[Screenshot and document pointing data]
━━━━━━━━

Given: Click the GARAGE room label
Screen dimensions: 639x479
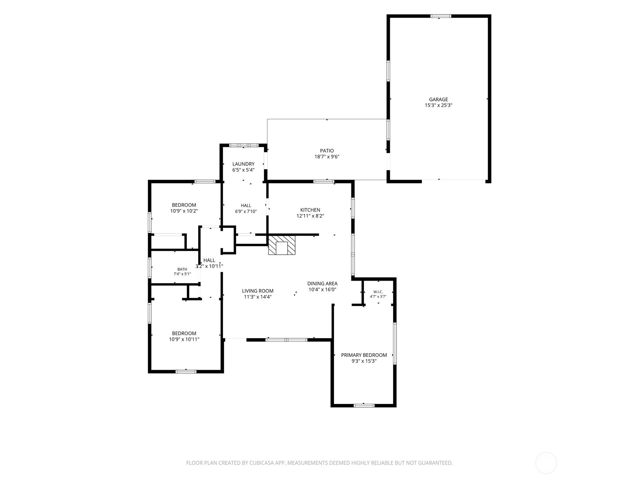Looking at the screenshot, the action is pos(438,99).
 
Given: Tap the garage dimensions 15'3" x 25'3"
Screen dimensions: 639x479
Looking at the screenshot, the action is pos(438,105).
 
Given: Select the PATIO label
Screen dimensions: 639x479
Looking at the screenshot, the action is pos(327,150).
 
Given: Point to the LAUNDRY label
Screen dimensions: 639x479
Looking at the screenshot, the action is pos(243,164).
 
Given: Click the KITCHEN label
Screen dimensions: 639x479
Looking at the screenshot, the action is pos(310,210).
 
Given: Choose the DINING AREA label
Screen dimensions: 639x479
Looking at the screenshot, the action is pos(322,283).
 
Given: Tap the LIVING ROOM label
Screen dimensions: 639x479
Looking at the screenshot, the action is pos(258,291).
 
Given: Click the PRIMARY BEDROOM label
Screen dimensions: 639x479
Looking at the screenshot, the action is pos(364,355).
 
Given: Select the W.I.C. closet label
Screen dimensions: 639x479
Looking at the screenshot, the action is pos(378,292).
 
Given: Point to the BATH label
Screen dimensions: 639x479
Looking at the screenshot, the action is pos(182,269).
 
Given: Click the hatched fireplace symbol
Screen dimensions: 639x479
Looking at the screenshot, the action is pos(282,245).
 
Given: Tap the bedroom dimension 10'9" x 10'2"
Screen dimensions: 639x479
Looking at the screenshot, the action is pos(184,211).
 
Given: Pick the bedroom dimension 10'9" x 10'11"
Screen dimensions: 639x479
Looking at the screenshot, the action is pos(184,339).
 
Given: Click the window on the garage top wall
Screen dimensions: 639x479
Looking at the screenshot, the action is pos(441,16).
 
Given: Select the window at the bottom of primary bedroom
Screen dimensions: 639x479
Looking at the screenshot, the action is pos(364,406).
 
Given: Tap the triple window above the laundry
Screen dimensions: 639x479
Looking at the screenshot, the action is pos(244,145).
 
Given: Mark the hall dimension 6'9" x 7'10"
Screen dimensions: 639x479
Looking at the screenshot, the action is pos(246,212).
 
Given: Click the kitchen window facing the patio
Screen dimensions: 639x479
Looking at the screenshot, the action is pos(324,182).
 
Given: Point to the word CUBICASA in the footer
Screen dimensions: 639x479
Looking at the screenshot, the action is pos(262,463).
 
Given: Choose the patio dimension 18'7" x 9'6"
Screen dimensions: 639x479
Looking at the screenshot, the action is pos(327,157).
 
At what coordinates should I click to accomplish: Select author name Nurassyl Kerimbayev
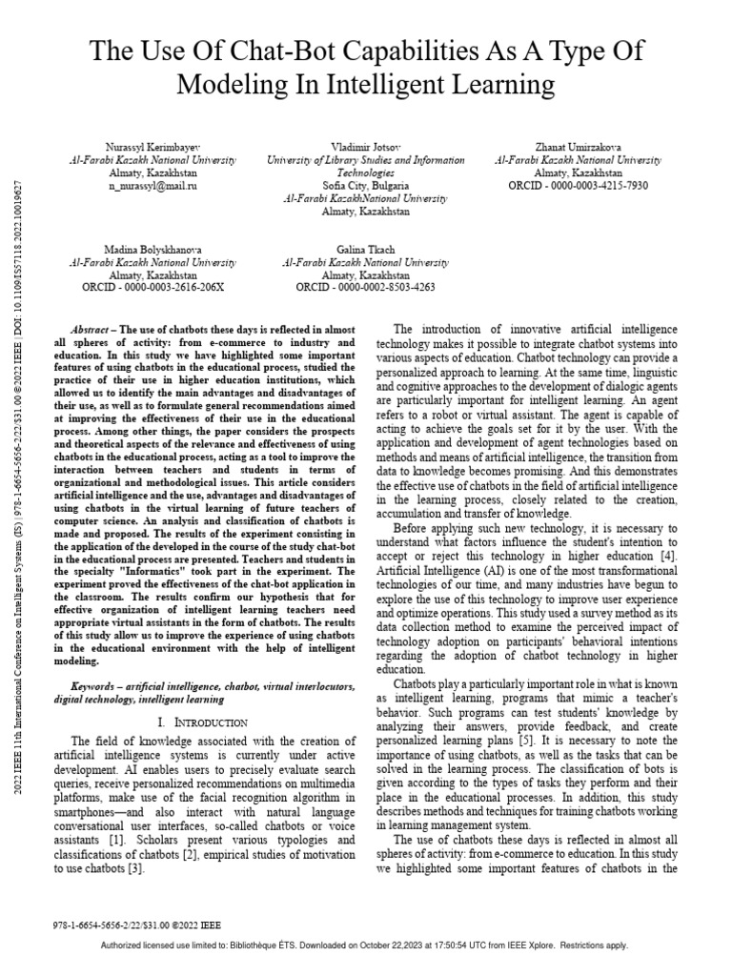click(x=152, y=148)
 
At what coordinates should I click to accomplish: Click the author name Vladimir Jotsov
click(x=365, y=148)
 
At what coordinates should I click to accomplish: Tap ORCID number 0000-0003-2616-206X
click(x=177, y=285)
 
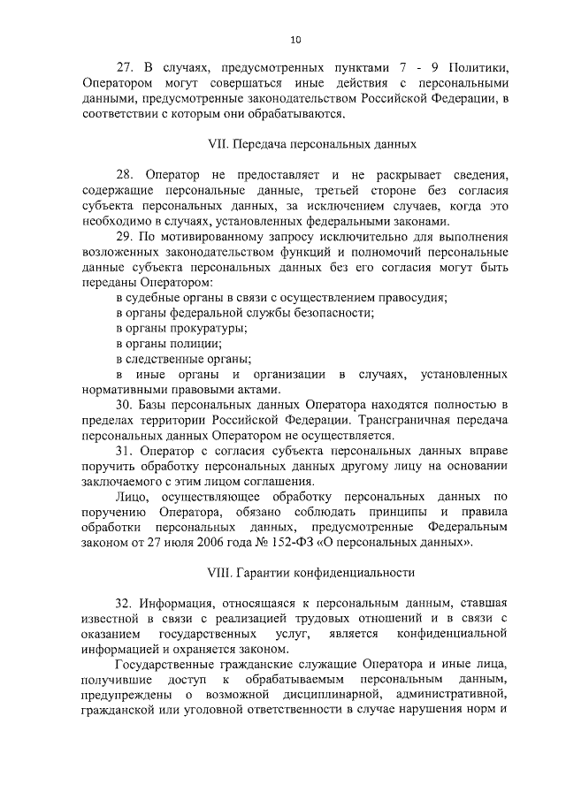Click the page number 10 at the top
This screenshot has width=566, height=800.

━━━━━━━━

**STATED PROBLEM:** Copy out every line of the records above word for word, leaving the pictures out of your answer.

**SOLUTION TO THE PROBLEM:**
Given: Click the GARAGE room label
Screen dimensions: 639x479
Looking at the screenshot, the action is pos(438,99).
 
Given: Tap the garage dimensions 15'3" x 25'3"
Screen dimensions: 639x479
Looking at the screenshot, the action is pos(438,105).
 
Given: Select the PATIO label
Screen dimensions: 639x479
Looking at the screenshot, the action is pos(327,150).
 
Given: Point to the LAUNDRY label
Screen dimensions: 639x479
Looking at the screenshot, the action is pos(243,164).
 
Given: Click the KITCHEN label
Screen dimensions: 639x479
Looking at the screenshot, the action is pos(310,210).
 
Given: Choose the DINING AREA label
Screen dimensions: 639x479
Looking at the screenshot, the action is pos(322,283).
 
Given: Tap the LIVING ROOM label
Screen dimensions: 639x479
Looking at the screenshot, the action is pos(258,291).
 
Given: Click the PRIMARY BEDROOM label
Screen dimensions: 639x479
Looking at the screenshot, the action is pos(364,355).
 
Given: Select the W.I.C. closet label
Screen dimensions: 639x479
Looking at the screenshot, the action is pos(378,292).
 
Given: Point to the BATH label
Screen dimensions: 639x479
Looking at the screenshot, the action is pos(182,269).
 
Given: Click the hatched fireplace symbol
Screen dimensions: 639x479
Looking at the screenshot, the action is pos(282,245).
 
Given: Tap the bedroom dimension 10'9" x 10'2"
Screen dimensions: 639x479
Looking at the screenshot, the action is pos(184,211).
 
Given: Pick the bedroom dimension 10'9" x 10'11"
Screen dimensions: 639x479
Looking at the screenshot, the action is pos(184,339).
 
Given: Click the window on the garage top wall
Screen dimensions: 639x479
Looking at the screenshot, the action is pos(441,16).
 
Given: Select the window at the bottom of primary bedroom
Screen dimensions: 639x479
Looking at the screenshot, the action is pos(364,406).
 
Given: Tap the triple window above the laundry
Screen dimensions: 639x479
Looking at the screenshot, the action is pos(244,145).
 
Given: Mark the hall dimension 6'9" x 7'10"
Screen dimensions: 639x479
Looking at the screenshot, the action is pos(246,212).
 
Given: Click the kitchen window facing the patio
Screen dimensions: 639x479
Looking at the screenshot, the action is pos(324,182).
 
Given: Point to the word CUBICASA in the footer
Screen dimensions: 639x479
Looking at the screenshot, the action is pos(262,463).
 
Given: Choose the patio dimension 18'7" x 9'6"
Screen dimensions: 639x479
Looking at the screenshot, the action is pos(327,157).
 
At what coordinates should I click to accomplish: Select author name Nurassyl Kerimbayev
click(x=152, y=148)
 
At what coordinates should I click to accomplish: Click the author name Vladimir Jotsov
click(x=365, y=148)
 
At what coordinates should I click to accomplish: Tap ORCID number 0000-0003-2616-206X
click(x=177, y=285)
 
Click the page number 10 at the top
This screenshot has width=566, height=800.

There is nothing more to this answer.